In the special case of exploring vector auto-regressive processes, such as the ones we showed in equations (1) and (2) above, the transfer entropy reduces to Granger causality, see this reference. Using the classical \(g=||.||_{2}\) norm as the loss function and based on the linear vector-autoregressive model function \(f\), see equations (1) and (2), Granger-causality of a bivariate process can be expressed as:

\[GrangerCausality_{\{X\rightarrow Y\}}=\log \left ( \frac{Var(\epsilon_t)}{Var(\hat{\epsilon}_t)}\right ).\]

This explicit connection between the transfer entropy and the linear Granger-causality facilitates the estimation of the transfer entropy, \(T_{X\rightarrow Y\ |\ Z}\), and the net information flow metric, \(F_{X\rightarrow Y\ |\ Z}\).

3 Simulation Examples

Let’s look at a pair of linear and non-linear synthetic data examples.

3.1 Synthetic linear relationships

# initialization (Gaussian noise)
n <- 10000
x1 <- x2 <- x3 <- x4 <- x5 <- x6 <- rep(0, n + 1)

# instantiation (linear relationships)
for (i in 2:(n + 1)) {
  x1[i] <- 0.8 * sqrt(3)* x1[i-1] - 0.8*x1[i-1] + rnorm(1, mean=0, sd=1)
  x2[i] <- 0.5*x1[i-1] + rnorm(1, mean=0, sd=1)
  x3[i] <- -0.3*x1[i-1] + rnorm(1, mean=0, sd=1)
  x4[i] <- -0.6*x1[i-1] + 0.3*sqrt(3)*x4[i-1] + 0.2*sqrt(3)*x5[i-1] + rnorm(1, mean=0, sd=1)
  x5[i] <- -0.2*sqrt(3)*x4[i-1] + 0.2*sqrt(3)*x5[i-1] + rnorm(1, mean=0, sd=1)
  x6[i] <- 0.3*sqrt(5)*x3[i-1] + 0.4*sqrt(3)*x4[i-1] + rnorm(1, mean=0, sd=1)
}

x1 <- x1[-1]; x2 <- x2[-1]; x3 <- x3[-1]
x4 <- x4[-1]; x5 <- x5[-1]; x6 <- x6[-1]
lin.system <- data.frame(x1, x2, x3, x4, x5, x6)

library(igraph)
g<-graph(c(1,1, 1,2, 1,3, 1,4, 4,4, 5,4, 4,5, 5,5, 3,6, 4,6), n=6)
plot(g, main="Simulated linear dependencies")

Written task:
Reproduce the transfer entropy text from "3.1 Synthetic linear" up to and including "0.4*sqrt(3)*x4[i-1] + rnorm(1, mean=0, sd=1)", character for character.

Dataset:

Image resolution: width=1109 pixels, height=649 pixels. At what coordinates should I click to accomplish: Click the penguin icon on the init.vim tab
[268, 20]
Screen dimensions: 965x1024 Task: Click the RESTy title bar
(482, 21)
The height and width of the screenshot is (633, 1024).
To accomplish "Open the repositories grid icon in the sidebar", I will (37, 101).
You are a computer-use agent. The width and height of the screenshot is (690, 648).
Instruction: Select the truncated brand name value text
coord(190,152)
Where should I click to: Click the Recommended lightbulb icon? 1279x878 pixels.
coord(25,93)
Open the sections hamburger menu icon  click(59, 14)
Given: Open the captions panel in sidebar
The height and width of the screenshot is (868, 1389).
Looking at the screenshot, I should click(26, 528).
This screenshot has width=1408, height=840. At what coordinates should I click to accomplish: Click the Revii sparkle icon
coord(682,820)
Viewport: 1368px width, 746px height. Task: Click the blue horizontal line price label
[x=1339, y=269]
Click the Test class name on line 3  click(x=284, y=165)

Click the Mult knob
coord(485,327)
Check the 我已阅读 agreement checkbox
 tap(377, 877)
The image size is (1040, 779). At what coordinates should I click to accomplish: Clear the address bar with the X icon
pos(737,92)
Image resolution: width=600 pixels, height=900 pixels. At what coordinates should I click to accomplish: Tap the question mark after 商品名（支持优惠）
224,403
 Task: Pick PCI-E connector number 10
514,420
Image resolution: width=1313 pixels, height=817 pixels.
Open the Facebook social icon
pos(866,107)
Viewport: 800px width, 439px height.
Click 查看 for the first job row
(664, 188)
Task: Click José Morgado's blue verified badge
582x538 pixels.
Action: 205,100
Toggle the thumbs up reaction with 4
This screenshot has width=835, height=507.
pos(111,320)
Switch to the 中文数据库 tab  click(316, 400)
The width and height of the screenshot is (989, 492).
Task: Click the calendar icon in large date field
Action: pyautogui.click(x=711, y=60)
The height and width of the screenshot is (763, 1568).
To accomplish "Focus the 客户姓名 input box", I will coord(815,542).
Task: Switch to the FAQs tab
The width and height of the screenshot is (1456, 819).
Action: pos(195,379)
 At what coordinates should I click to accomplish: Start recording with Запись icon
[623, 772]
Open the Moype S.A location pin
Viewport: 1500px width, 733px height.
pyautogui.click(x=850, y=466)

Solution to this task:
3.1 Synthetic linear relationships

# initialization (Gaussian noise)
n <- 10000
x1 <- x2 <- x3 <- x4 <- x5 <- x6 <- rep(0, n + 1)

# instantiation (linear relationships)
for (i in 2:(n + 1)) {
  x1[i] <- 0.8 * sqrt(3)* x1[i-1] - 0.8*x1[i-1] + rnorm(1, mean=0, sd=1)
  x2[i] <- 0.5*x1[i-1] + rnorm(1, mean=0, sd=1)
  x3[i] <- -0.3*x1[i-1] + rnorm(1, mean=0, sd=1)
  x4[i] <- -0.6*x1[i-1] + 0.3*sqrt(3)*x4[i-1] + 0.2*sqrt(3)*x5[i-1] + rnorm(1, mean=0, sd=1)
  x5[i] <- -0.2*sqrt(3)*x4[i-1] + 0.2*sqrt(3)*x5[i-1] + rnorm(1, mean=0, sd=1)
  x6[i] <- 0.3*sqrt(5)*x3[i-1] + 0.4*sqrt(3)*x4[i-1] + rnorm(1, mean=0, sd=1)